# [HOW TO COMPLETE THIS TASK]
For each entry, repeat the text exactly and omit any picture it holds.

[Opening GIVEN RECORDS section]

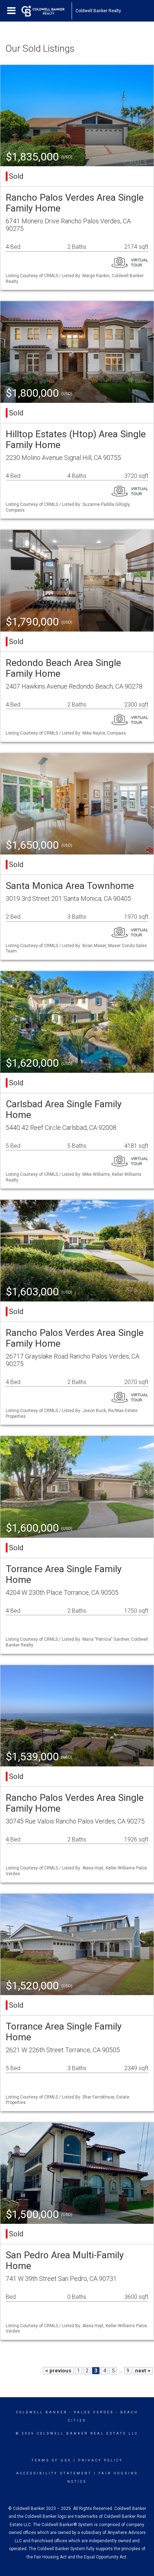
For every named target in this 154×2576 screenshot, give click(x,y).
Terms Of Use (51, 2460)
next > (142, 2370)
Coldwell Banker (41, 2412)
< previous (58, 2370)
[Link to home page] (46, 11)
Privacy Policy (100, 2460)
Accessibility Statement (54, 2473)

[Closing GIVEN RECORDS section]

# [ANSWER TO THIS EXERCISE]
For every named target in this 154×2576 screenshot, give click(x,y).
Terms Of Use (51, 2460)
next > (142, 2370)
Coldwell Banker (41, 2412)
< previous (58, 2370)
[Link to home page] (46, 11)
Privacy Policy (100, 2460)
Accessibility Statement (54, 2473)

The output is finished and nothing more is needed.